(Problem requirements) Show each line of the data below in which "will" occurs.

(Study material)
[Start of section]

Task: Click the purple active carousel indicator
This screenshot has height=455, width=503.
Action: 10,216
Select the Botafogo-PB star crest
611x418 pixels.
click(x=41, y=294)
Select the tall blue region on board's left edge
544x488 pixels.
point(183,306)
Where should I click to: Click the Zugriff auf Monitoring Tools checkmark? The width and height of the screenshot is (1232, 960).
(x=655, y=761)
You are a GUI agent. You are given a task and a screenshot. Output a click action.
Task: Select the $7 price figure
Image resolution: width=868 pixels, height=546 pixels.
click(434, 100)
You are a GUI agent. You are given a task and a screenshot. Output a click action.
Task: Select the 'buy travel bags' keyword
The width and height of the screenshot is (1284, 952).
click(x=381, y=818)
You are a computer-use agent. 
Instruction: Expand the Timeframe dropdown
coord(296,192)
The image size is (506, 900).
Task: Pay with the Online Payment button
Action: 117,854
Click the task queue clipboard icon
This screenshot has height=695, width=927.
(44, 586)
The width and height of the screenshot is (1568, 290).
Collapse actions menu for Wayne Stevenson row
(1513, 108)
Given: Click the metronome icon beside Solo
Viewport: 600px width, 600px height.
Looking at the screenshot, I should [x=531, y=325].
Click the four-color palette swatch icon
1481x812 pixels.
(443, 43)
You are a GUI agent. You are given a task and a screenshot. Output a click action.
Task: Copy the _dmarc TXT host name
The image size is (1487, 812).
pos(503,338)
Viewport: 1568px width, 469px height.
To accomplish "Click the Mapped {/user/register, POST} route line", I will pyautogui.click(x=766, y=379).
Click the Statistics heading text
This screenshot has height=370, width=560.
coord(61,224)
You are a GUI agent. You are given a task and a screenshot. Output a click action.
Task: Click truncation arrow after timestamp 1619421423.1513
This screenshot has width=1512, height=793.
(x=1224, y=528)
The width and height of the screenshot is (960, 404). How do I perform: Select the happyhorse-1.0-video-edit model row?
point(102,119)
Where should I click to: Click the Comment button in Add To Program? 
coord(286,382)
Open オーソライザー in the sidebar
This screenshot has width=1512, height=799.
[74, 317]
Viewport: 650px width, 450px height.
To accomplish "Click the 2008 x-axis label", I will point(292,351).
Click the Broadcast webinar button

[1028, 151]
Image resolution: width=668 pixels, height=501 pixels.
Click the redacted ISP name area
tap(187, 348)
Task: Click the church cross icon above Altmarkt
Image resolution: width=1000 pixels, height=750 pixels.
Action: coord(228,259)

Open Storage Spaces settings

[End of section]

(Output)
To accomplish "Click the Mapped {/user/register, POST} route line", I will pyautogui.click(x=766, y=379).
To accomplish "Click the 2008 x-axis label", I will point(292,351).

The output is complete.